If you are not an NIH researcher and do not have an eRA Commons account, you will need to register for one. First, you will need an eRA Commons account. If you do not have one, please visit the eRA Commons website and complete the registration form. Once you have an eRA Commons account, you can visit https://dbgap.ncbi.nlm.nih.gov/aa/wga.cgi to request dbGaP access.
If you have any questions during the application process, please contact the dbGaP Help Desk.
How much will each pilot manage and distribute storage and compute credits?
Each pilot is managing the use of the platform differently.
Broad Institute: The Broad Institute is not providing free credits for use of the FireCloud platform. Users will need to register and pay for compute and storage as they do their work. However, Broad will provide a number of demonstration workspaces that can be cloned and used to facilitate evaluation activities.
Institute for Systems Biology: As researchers register with the ISB Cloud Pilot they can submit a proposal to ISB explaining the work they plan on doing. Based on the work proposed, ISB will provide a certain number of credits to accomplish the work.
Seven Bridges Genomics: Researchers are guaranteed at least $100 of storage and computation credits (enough to run 40 to 100 RNA analyses). Credits are distributed to researchers based on how much and how frequently they use the platform.
What is the Genomic Data Commons (GDC), and how does this relate to the Cancer Genomics Cloud Pilots?

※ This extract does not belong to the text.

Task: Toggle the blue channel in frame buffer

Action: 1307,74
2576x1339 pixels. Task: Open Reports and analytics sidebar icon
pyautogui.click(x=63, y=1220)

The National Cancer Institute is establishing the NCI Genomic Data Commons to store, analyze and distribute cancer genomics data generated by NCI and other research organizations. The GDC will provide an interactive system for researchers to access data, with the goal of advancing the molecular diagnosis of cancer and suggest potential therapeutic targets based on genomic information. The GDC is the first step toward the development of a knowledge system for cancer, as originally recommended in a 2011 Institute of Medicine (IOM) report, “Toward Precision Medicine.” The IOM recommended a single data repository (which would be backed up in more than one location) as essential infrastructure for integrating basic biological knowledge with medical histories and health outcomes of individual patients. The GDC will contain all the data currently stored in The Cancer Genome Atlas (TCGA), as well as other genomic data.
When will the GDC be launched? How will this affect my data?
The GDC will launch in June 2016, approximately six months after the Cloud Pilots launch. Because of this, the data stored on the Cloud Pilots will not match exactly what is stored in the GDC. Of particular note is that the TCGA data in the GDC is being realigned to HG38, whereas the current alignment in TCGA is HG19 (which is what is hosted by the Cloud Pilots). It is important to keep this in mind with whatever analyses you conduct in the Cloud. This issue will be addressed in future, as the Cloud Pilots switch from getting their data from the CGHub to the GDC, but researchers should be aware that this realignment is taking place.